___ DATASET EXTRACT
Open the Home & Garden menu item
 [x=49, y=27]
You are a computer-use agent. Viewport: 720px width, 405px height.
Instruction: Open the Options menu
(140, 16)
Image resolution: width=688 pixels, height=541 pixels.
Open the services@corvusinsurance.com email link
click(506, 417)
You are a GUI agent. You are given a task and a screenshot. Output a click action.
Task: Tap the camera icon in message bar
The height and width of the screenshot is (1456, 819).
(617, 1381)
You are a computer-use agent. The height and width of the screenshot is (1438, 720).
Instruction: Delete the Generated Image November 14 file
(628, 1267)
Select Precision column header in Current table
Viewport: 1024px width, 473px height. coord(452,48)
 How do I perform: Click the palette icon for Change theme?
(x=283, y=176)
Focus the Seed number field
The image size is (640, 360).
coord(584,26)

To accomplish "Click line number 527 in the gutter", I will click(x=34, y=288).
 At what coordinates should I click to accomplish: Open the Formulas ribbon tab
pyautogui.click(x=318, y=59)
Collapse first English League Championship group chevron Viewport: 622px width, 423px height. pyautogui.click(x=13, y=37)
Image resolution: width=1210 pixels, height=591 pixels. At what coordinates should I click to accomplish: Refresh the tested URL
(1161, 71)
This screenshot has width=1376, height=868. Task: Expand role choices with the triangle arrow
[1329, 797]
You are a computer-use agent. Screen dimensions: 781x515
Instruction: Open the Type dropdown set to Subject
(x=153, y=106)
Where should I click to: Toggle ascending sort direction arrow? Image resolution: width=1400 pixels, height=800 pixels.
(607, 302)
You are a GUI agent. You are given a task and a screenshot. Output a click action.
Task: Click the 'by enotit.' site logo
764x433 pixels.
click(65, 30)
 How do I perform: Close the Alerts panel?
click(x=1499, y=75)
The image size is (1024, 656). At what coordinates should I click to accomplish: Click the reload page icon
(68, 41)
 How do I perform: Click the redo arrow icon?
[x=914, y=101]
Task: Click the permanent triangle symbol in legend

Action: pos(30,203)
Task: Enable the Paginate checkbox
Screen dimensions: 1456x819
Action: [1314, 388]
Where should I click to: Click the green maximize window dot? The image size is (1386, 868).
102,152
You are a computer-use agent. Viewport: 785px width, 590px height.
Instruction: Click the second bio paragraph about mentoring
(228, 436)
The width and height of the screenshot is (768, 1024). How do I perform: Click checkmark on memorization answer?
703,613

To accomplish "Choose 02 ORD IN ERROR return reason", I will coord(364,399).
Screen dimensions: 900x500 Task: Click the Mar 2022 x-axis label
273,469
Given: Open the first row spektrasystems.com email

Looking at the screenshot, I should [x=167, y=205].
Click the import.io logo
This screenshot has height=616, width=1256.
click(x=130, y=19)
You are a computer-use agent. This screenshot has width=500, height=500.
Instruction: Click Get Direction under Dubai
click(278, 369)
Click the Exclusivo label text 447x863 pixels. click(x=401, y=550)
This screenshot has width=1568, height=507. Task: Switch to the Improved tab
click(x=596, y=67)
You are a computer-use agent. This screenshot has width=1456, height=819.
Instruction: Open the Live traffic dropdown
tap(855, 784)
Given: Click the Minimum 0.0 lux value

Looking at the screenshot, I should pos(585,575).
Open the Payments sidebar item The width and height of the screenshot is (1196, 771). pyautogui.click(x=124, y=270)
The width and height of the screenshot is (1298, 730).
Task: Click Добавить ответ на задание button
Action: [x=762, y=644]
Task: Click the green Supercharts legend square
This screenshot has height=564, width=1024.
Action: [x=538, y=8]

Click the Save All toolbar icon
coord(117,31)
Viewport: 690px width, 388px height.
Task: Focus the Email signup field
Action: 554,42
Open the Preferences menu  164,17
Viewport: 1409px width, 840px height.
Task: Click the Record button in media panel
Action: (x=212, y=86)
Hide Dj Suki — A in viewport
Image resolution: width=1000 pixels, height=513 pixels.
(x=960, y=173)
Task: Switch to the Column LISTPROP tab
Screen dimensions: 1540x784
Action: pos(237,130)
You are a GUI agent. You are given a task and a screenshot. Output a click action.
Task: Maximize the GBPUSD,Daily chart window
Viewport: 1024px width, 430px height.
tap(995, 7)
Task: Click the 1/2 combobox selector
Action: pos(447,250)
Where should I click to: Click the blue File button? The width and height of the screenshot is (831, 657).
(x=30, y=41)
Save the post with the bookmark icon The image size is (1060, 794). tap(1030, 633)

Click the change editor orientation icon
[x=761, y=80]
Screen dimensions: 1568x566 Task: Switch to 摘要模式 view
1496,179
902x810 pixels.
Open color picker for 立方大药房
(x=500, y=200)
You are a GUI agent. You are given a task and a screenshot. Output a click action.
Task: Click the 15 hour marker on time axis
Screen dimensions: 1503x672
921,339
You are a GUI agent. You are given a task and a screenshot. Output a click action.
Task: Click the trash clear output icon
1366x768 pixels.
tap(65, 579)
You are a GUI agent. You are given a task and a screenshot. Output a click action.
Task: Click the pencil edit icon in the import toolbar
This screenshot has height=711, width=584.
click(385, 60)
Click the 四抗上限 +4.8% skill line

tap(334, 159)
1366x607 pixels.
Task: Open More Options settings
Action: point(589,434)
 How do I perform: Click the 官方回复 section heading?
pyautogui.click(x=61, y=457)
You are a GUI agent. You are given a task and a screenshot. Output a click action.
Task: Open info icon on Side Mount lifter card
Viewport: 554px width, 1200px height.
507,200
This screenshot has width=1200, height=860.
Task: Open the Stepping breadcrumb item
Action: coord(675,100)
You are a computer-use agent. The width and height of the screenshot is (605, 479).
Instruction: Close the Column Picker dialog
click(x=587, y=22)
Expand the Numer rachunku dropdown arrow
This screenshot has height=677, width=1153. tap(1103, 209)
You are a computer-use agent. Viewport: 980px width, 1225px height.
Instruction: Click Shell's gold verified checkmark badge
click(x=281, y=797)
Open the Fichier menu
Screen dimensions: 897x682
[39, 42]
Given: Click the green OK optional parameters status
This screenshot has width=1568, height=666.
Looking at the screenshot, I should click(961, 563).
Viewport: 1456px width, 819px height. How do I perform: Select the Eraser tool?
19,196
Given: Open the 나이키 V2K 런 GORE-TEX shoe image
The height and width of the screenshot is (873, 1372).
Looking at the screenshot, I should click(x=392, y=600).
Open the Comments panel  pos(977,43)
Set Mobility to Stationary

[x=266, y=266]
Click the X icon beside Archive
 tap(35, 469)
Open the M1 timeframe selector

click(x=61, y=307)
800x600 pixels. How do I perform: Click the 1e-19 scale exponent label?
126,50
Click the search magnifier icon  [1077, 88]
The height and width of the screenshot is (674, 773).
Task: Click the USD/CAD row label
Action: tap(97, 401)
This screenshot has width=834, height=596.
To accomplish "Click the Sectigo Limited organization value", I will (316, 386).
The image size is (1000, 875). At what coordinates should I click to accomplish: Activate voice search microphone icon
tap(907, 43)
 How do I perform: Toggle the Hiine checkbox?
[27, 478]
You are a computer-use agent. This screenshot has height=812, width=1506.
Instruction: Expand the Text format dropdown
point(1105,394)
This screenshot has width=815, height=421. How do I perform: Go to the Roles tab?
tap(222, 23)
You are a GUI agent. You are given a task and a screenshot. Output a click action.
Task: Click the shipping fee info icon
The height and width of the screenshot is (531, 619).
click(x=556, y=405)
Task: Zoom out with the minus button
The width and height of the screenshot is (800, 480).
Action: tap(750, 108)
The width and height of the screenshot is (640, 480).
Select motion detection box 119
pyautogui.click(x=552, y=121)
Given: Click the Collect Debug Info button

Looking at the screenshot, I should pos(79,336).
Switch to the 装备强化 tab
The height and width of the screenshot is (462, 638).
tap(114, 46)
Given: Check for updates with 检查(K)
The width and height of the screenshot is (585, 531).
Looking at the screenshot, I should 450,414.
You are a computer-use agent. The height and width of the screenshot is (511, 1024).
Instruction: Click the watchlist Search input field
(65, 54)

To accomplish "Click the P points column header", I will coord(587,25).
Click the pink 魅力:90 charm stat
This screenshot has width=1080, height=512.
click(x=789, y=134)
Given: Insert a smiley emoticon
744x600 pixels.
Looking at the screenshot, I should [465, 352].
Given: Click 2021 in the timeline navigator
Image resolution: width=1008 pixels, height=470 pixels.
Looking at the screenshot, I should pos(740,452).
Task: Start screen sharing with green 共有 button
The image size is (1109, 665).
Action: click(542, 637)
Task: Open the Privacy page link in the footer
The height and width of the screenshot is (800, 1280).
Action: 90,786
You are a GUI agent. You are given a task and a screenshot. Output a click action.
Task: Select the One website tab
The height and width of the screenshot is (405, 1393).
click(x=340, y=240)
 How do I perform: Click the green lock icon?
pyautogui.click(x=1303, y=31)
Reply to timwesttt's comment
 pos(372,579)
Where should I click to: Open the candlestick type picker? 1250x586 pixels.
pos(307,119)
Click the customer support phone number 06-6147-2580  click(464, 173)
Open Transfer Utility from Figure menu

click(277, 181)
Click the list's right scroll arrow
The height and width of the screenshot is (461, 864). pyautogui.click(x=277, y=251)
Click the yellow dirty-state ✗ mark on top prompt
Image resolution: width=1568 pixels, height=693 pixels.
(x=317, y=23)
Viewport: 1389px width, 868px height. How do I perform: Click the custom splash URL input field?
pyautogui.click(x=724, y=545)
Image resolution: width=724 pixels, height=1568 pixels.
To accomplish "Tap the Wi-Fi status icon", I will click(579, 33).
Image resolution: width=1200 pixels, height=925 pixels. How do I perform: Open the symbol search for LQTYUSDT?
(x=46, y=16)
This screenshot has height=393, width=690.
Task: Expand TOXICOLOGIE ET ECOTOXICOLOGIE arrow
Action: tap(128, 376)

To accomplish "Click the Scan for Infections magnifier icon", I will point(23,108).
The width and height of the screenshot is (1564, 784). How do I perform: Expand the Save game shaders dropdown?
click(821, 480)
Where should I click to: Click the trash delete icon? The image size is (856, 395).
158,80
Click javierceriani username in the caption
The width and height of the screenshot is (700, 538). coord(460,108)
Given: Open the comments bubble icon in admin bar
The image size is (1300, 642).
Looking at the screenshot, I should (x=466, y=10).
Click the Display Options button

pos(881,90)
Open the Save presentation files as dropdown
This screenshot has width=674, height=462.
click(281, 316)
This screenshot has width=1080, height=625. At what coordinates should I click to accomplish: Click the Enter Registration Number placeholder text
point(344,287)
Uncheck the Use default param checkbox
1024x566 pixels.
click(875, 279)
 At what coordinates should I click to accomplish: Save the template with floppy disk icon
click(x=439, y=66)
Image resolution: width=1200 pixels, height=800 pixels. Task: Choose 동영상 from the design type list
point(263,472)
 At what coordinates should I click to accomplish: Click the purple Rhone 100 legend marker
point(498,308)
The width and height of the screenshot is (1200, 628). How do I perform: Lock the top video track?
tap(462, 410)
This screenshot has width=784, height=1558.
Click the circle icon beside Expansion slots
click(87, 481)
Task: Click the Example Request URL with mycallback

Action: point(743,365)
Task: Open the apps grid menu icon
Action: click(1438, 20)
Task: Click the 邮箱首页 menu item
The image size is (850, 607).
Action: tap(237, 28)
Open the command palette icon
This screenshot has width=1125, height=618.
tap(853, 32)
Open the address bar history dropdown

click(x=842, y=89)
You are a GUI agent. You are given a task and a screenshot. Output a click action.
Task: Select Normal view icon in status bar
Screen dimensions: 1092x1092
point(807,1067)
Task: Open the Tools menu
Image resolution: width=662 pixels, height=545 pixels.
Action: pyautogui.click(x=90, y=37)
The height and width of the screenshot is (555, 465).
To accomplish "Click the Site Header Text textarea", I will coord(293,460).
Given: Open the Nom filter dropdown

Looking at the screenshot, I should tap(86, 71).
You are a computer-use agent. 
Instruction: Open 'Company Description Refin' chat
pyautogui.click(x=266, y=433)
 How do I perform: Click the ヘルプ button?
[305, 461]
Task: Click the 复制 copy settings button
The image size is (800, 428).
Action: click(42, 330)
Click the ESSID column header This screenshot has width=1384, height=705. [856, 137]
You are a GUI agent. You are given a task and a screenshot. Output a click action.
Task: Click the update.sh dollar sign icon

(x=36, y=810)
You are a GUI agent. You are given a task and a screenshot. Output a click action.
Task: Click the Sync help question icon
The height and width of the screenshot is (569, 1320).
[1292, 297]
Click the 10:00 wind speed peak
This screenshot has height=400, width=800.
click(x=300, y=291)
______
| EXERCISE REQUIREMENTS |
How many lines of the listing above carry the string "status"? Report that number with no other text.

| RESPONSE TO THIS EXERCISE |
3